Lazio'900
Attività da freelance
Serie

Metadati

Tipologia
Sezione
Data
Data:
1960 - 1991
Contenuto
La Sezione è la più cospicua del fondo e comprende gli scatti fotografici di Polimeni realizzati nella sua attività di freelance.
Si tratta di circa 30.000 scatti fotografici su negativo bianco/nero, a cui si aggiungono circa 2.000 diapositive a colori.
Le fotografie riguardano molteplici aspetti della vita politica, civile e sociale dell'Italia dalla fine degli anni Sessanta ai primi anni Novanta.
Per una descrizione più dettagliata, vedi schede introduttive alle Serie.
Strumenti di ricerca
Grazie ai contributi della Direzione generale archivi per la realizzazione di progetti riguardanti interventi da effettuarsi su archivi dei movimenti politici e degli organismi di rappresentanza dei lavoratori o di loro esponenti (del 2022,2024, 2025) l’intera Sezione è stata descritta analiticamente. 
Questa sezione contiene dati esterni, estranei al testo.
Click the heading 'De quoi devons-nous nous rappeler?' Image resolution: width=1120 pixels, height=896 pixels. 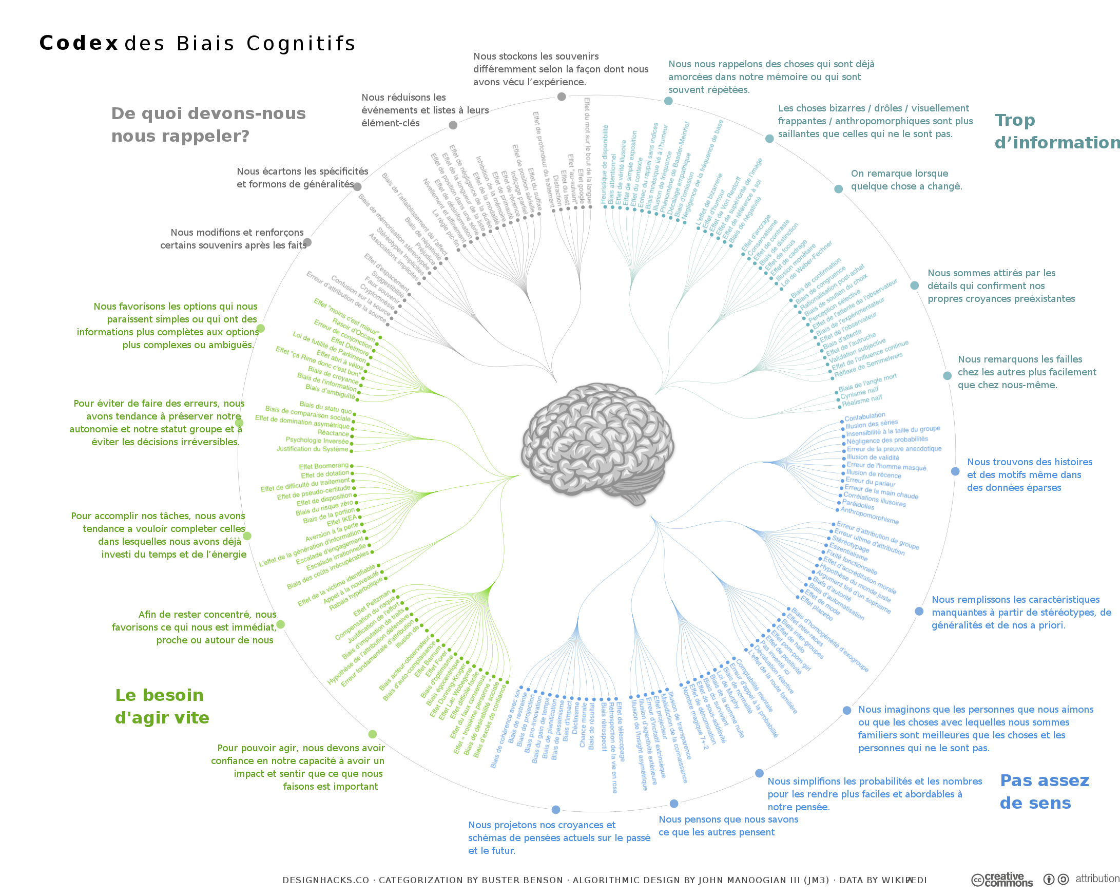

La sezione è descritta a livello di unità archivistica; nel campo Contenuto è stata data una descrizione analitica di ogni scatto fotografico presente. Si è cercato di identificare tutte le persone presenti negli scatti.
Una selezione degli scatti è invece schedata a livello documentale con il tracciato della scheda Fotografie, comprensiva di immagine digitalizzata.
Criteri di ordinamento
La Sezione è giunta in Fondazione Basso (con diversi versamenti) organizzata in buste originali (per lo più dotate di titolo e data) relative a singole iniziative documentate fotograficamente da Polimeni.
Ogni busta contiene i provini a contatto (ovvero stampe di pellicola di negativi nelle loro dimensioni originali), i relativi negativi ed eventualmente alcune stampe fotografiche.
Si è provveduto inizialmente, dopo la donazione, a una mappatura della Sezione, schedando sommariamente ogni busta, che sostanzialmente coincide con un'unità archivistica. Sono stati riportati i titoli originari, con eventuali integrazioni del titolo; sono stati digitalizzati i provini a contatto (anche al fine di poter visionare facilmente il contenuto). Tali provini a contatto sono stati numerati; a ogni foglio di provino coincide una bustina contenente i relativi negativi fotografici.
Tra il 2020-2021 è stato realizzato (da Lucia Rosaria Petese) l'ordinamento della Sezione; è stata creata una struttura archivistica che permettesse di organizzare le diverse iniziative fotografate; è stata realizzata una schedatura sommaria per provino a contatto, basata sulle indicazioni originarie di Polimeni riportate sui versi dei provini stessi.
Sono state create le seguenti Serie:
 1. Incontri istituzionali e visite ufficiali, 1965 - 1989
 2. Partiti politici e sindacati, 1966 -1990
 3. Società civile, 1967 - 1989
 4. Conferenze e incontri, 1970 - 1990
 5. Paesi esteri, 1960 - 1981
 6. Ricerche iconografiche per pubblicazioni, 1985 - 1986
 7. Raccolta di materiali, 1985 - 1991.
Nel 2022, grazie al contributo della Direzione generale archivi - per la realizzazione di progetti riguardanti interventi da effettuarsi su archivi dei movimenti politici e degli organismi di rappresentanza dei lavoratori o di loro esponenti -  è stato possibile digitalizzare e schedare analiticamente la Sottoserie 1 - PCI della Serie 2; nel 2024, ancora grazie al contributo della Direzione generale archivi è stata completata la digitalizzazione e schedatura analitica della Serie 2 e della Serie 3.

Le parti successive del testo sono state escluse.